京都地方裁判所 昭和57年(行ウ)8号 判決 1986年7月24日
京都市中京区壬生松原町一
原告
大屋美智子
右訴訟代理人弁護士
高田良爾
同
村松いずみ
同
佐藤克昭
京都市中京区柳馬場通二条下ル等持寺町一五番地
被告
中京税務署長
喜多村松夫
右指定代理人
笠原嘉人
主文
被告が原告に対し昭和五四年一〇月一三日付でした昭和五三年分の所得税更正処分及び過少申告加算税決定処分のうち、課税総所得金額三三三万二〇〇〇円を超える部分を取消す。
二 原告のその余の請求を棄却する。
三 訴訟費用は一〇分し、その九を原告の、その余を被告の負担とする。
事実
第一申立
一 原告
1 被告が原告に対し昭和五四年一〇月一三日付でした昭和五一年分、五二年分、及び五三年分の所得税更正処分、及び過少申告加算税決定処分を取消す。
2 訴訟費用は被告の負担とする。
二 被告
1 原告の請求を棄却する。
2訴訟費用は原告の負担とする。
第二原告の請求原因
一 原告は、本件各係争年当時、京都市右京区西院巽町一〇及び同市伏見区平野町六二において、「パピルス書房」なる屋号で新刊の書籍及び雑誌の小売業を営んでいた者である(以下、原告の右京区及び伏見区の店舗をそれぞれ「右京店」・「伏見店」という。)。
なお、伏見店は、昭和五三年五月ごろ開設された。
二 原告は、昭和五一年分、五二年分、五三年分の所得税について、確定申告をしたところ、被告はこれについて更正処分、過少申告加算税決定処分(以下、これらを本件処分という)をしたので、原告は異議、審査請求の手続を経た。これらの内容、年月日は別紙第一表ないし第三表に記載のとおりである。
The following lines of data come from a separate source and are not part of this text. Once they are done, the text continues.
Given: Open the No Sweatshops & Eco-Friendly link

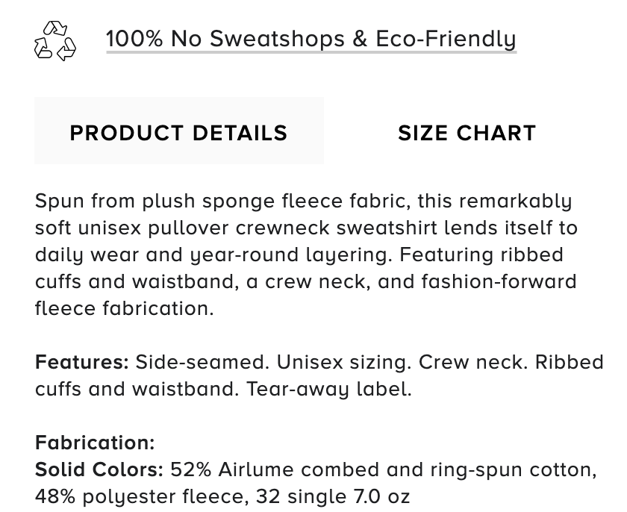Looking at the screenshot, I should [311, 39].
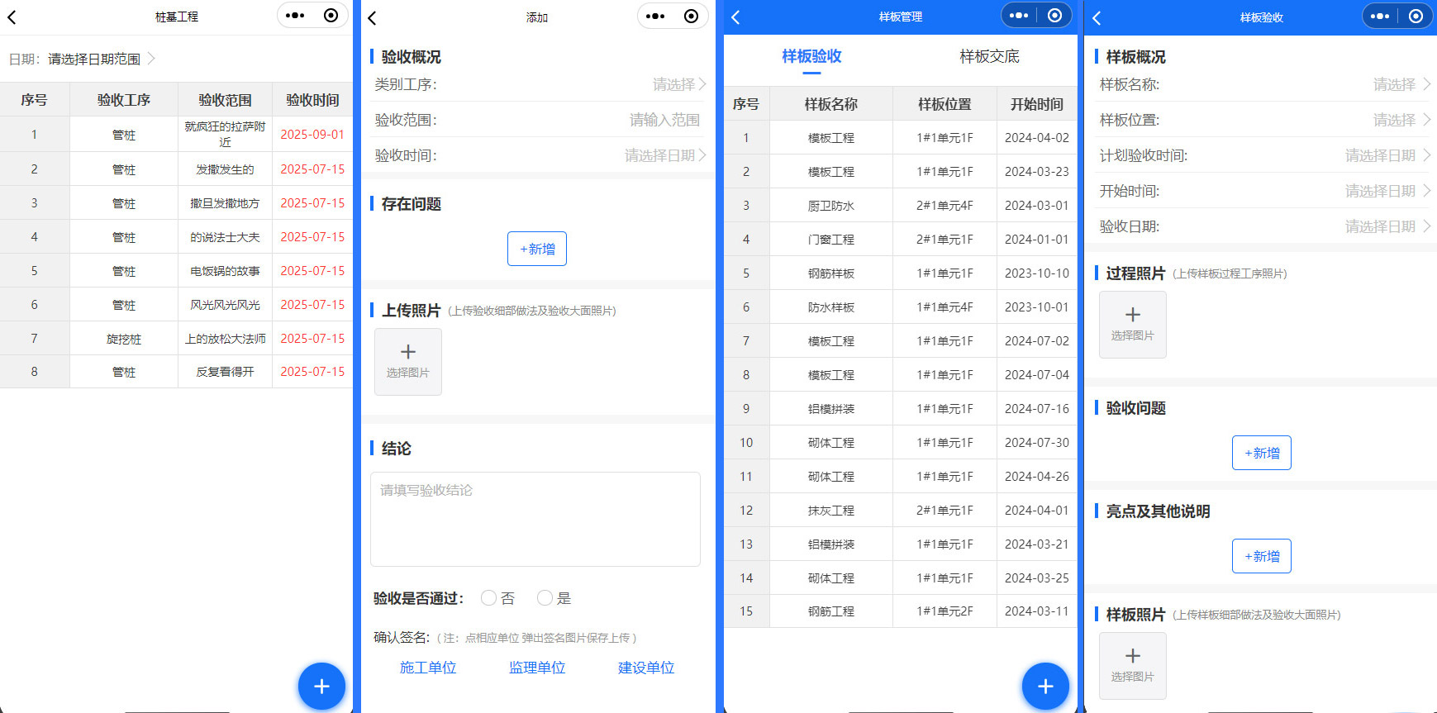Viewport: 1437px width, 713px height.
Task: Open the 验收时间 date picker
Action: tap(664, 155)
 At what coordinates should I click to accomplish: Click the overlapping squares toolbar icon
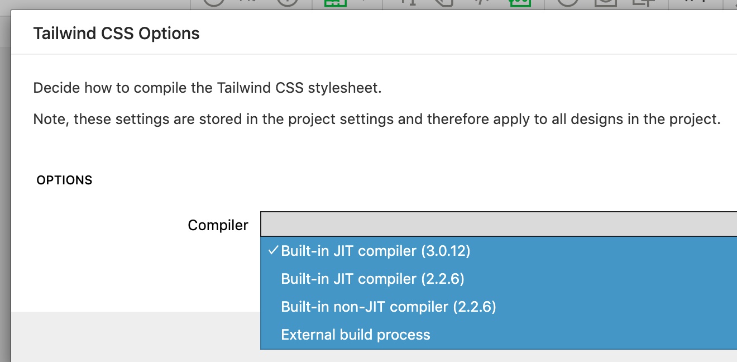[x=642, y=3]
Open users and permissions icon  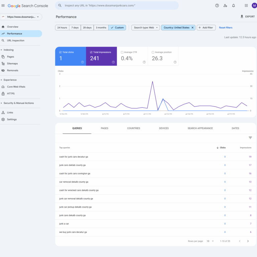tap(225, 6)
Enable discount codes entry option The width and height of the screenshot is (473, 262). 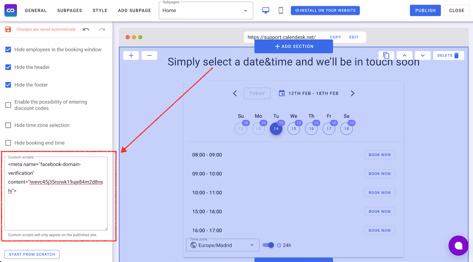(8, 105)
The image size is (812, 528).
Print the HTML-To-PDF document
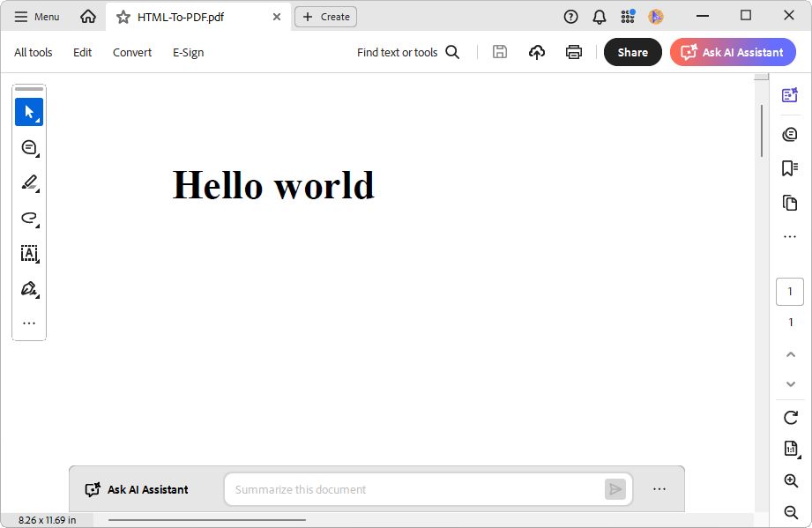(573, 52)
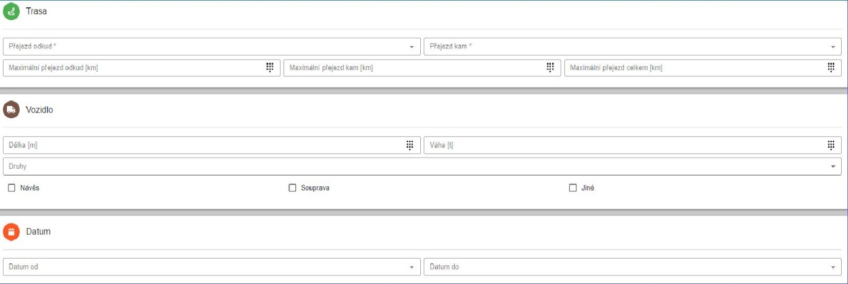Focus the Délka [m] input field

pyautogui.click(x=212, y=145)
三 しかし、本件処分には、次の違法事由があるから取消されるべきである。
1 被告は本件処分前の調査に際し、その理由の開示を行わなかつたのは、違法である。
2 本件処分は原告の事業所得金額を過大に認定している。
四 よつて、原告は本件処分(異議決定・裁決により一部取消後のもの)の取消を求める。
第三請求原因に対する被告の認否
一 請求原因一、二の事実は認める。
二 請求原因三の主張は争う。
第四被告の抗弁
一 原告の昭和五一年分、五二年分、五三年分の事業所得金額、売上金額、必要経費、その内訳は、別紙第四表ないし第六表の被告主張金額欄に記載のとおりである。売上金額、雇人費は次の三のとおり推計に算出したものである。
二 被告は、原告の昭和五一年分、五二年分及び五三年分の所得税調査のため、部下職員を原告の居宅や右京店に赴かせ右各年分の事業所得の金額の計算の基礎となるべき帳簿書類の提示及び事業内容の説明を求めさせた。これに対し、原告は、右各年分の収支計算書を提示したが、右計算書の裏付けとなるべき原始資料については、その一部を提示したにとどまり、事業の実態については何ら具体的な説明を行わず、被告の調査に対して非協力的であつた。
そこで、被告は、やむを得ず原告の取引先等について調査を行い、その結果に基づき、原告の係争各年分の事業所得金額を算定したところ、いずれの年分も原告の申告額を上回つたので、本件各課税処分を行つたものである。
三1 被告は、原告の売上金額、雇人費を実額で把握することができなかつた。そこで次記2の方法により同業者の原価率、雇人費率を調査したところ、別紙第七表、第八表のとおりの結果を得た。被告は、原告の売上原価を基礎として、右の同業者の平均原価率を適用して原告の売上金額を推計により算出し、右売上金額を基礎として右の同業者の平均雇人費率を適用して被告の雇人費を推計により算出した。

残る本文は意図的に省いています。